■ **PROBLEM SET**:
A – In the commentary on Rose McGowan's book event, rewrite the paragraph beginning "This is not the first time" more briefly, keeping its main facts.
B – Summarize the commentary on Rose McGowan's book event in two sentences.
C – Write what follows the final sentence of the commentary on Rose McGowan's book event, continuing from the point where it stops.
--- EXTRACT TO READ Enclosed Below ---
Until I heard something else that bothered me so much more.

In a recent book event that McGowan did at a Barnes & Noble in New York City, McGowan entered into a screaming match with a transgender woman who didn’t approve of McGowan’s focus when it came to this issue. Specifically, she wanted to know how transgender women fit into McGowan’s take on the #metoo movement.

This is not the first time that McGowan has been criticized for her views on transgender women. In an episode of RuPaul’s podcast “What’s the Tee”, McGowan made a few comments that many perceived to be transphobic, and McGowan has also made several transphobic comments toward Caitlyn Jenner. And this, naturally, concerned the transgender woman at McGowan’s book event – because, as I stated before, McGowan is a leading figure in the #metoo movement right now.

“I have a suggestion. Talk about what you said on RuPaul. Trans women are dying and you said that we, as trans women, are not like regular women. We get raped more often. We go through domestic violence more often. There was a trans woman killed here a few blocks [away],” the woman said.

And this is true. Trans women do get raped at an alarming rate. One in two transgender women are sexually abused or assaulted at some point in their life, compared to one in four women in the general population.

So, yes, transgender women do deserve a voice in this movement. McGowan, however, denied this woman her voice. The two women screamed at one another for some time until the transgender woman was forced out of the building by security. McGowan then continued to rage about what happened on stage for a long while, getting her final word in that, “I might have information you want. I might know shit that you don’t. So f*cking shut up. Please systemically. For once. In the world.”

But the problem, Rose McGowan, is that transgender women are forced to ‘shut up’ all the time in our society. That’s part of the problem.

And that’s part of what I’m beginning to take issue with when it comes to Rose McGowan’s approach to the #metoo movement: she isn’t willing to create a discussion. Not when the discussion is difficult and frustrating and seemingly endless, and not when the discussion makes sense either. She’s just too hurt and too defensive to do it.
--- End of Enclosed EXTRACT TO READ ---
--- MATERIAL PROVIDED Enclosed Below ---
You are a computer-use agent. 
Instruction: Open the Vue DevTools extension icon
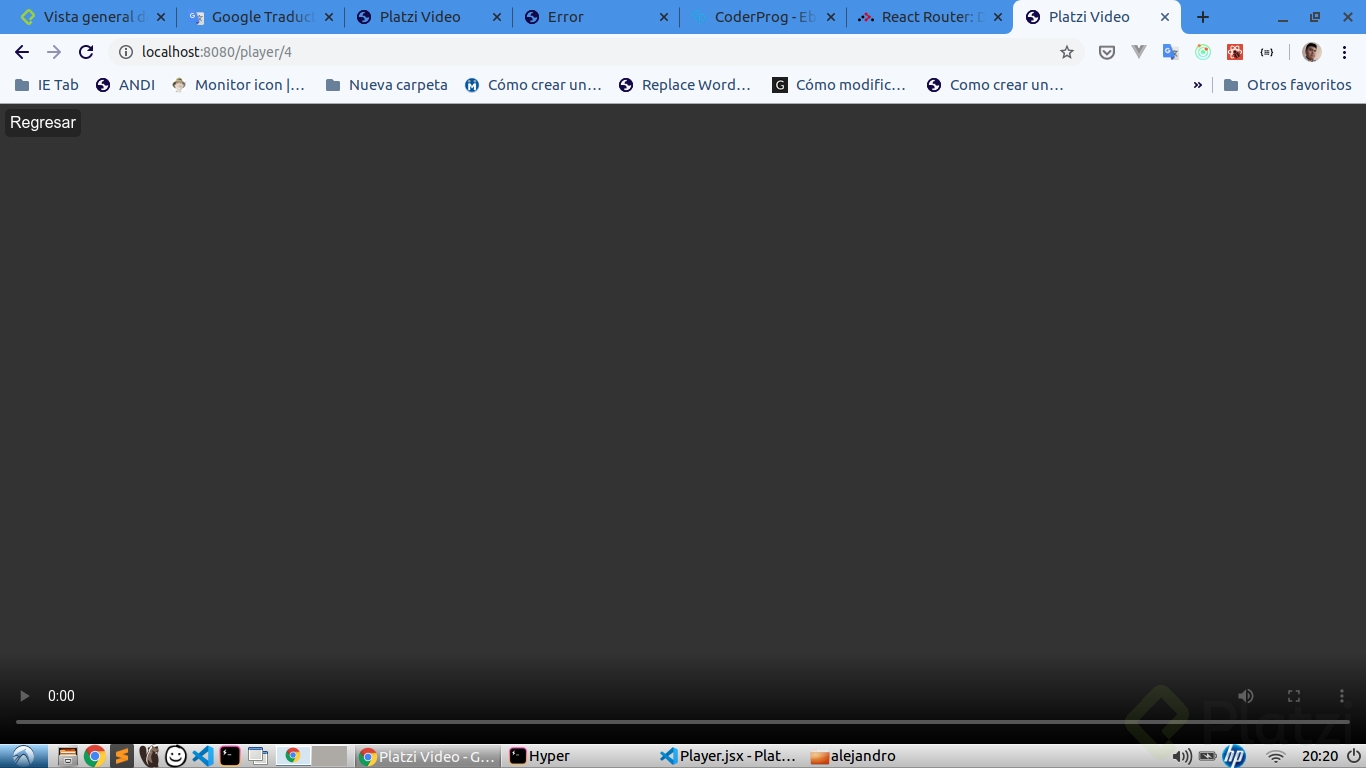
--- End of Enclosed MATERIAL PROVIDED ---
■ **EXPECTED OUTPUTS**:
A – McGowan has been criticized before for her views on transgender women. She made comments widely perceived as transphobic on RuPaul's podcast "What's the Tee" and has made several transphobic comments toward Caitlyn Jenner. Because McGowan is currently a leading figure in the #metoo movement, this history concerned the transgender woman at her book event.

B – At a Barnes & Noble event in New York City, Rose McGowan got into a screaming match with a transgender woman who asked how trans women fit into McGowan's take on the #metoo movement and raised her earlier transphobic comments. Security forced the woman out and McGowan kept raging on stage, which leads the writer to argue that transgender women, who are sexually assaulted at an alarming rate, deserve a voice in the movement and that McGowan is unwilling to create a discussion.

C –
And I get it – I do, I understand and respect her pain. But cutting off discussion could have massive negative implications for the #metoo movement as a whole.

If you aren’t willing to answer the tedious questions, then those who ask them will never receive the answer, and they’ll never be forced to consider the question. They’ll just stalk off, angry at being called ‘stupid’, and they’ll cut themselves off from the movement altogether. They won’t help. They won’t contribute. That’s a whole demographic that has simply been lost, because a discussion wasn’t allowed.

And if you aren’t willing to consider the possibility that there might be more sides to this issue than the one you have experienced, then you cut out even more people from the movement – people who would be guaranteed allies if you’d just let them. But if you won’t talk to them, or see things from their perspective, then you alienate them. You cast them out. You make this movement smaller than it needs to be, while simultaneously allowing trans women to continue to be abused.

And, Rose McGowan, please hear me when I say: just because transgender women are, statistically, sexually abused more often than cis gendered women are, that doesn’t invalidate what happened to you. What happened to you remains atrocious and unacceptable, and I applaud you for fighting against it. But you can’t just fight for yourself, not when you’ve taken on the mantle of leading the #metoo movement. You need to fight for all women – regardless of the genitalia they were born with. You need to help us create a world where all women are safe from this.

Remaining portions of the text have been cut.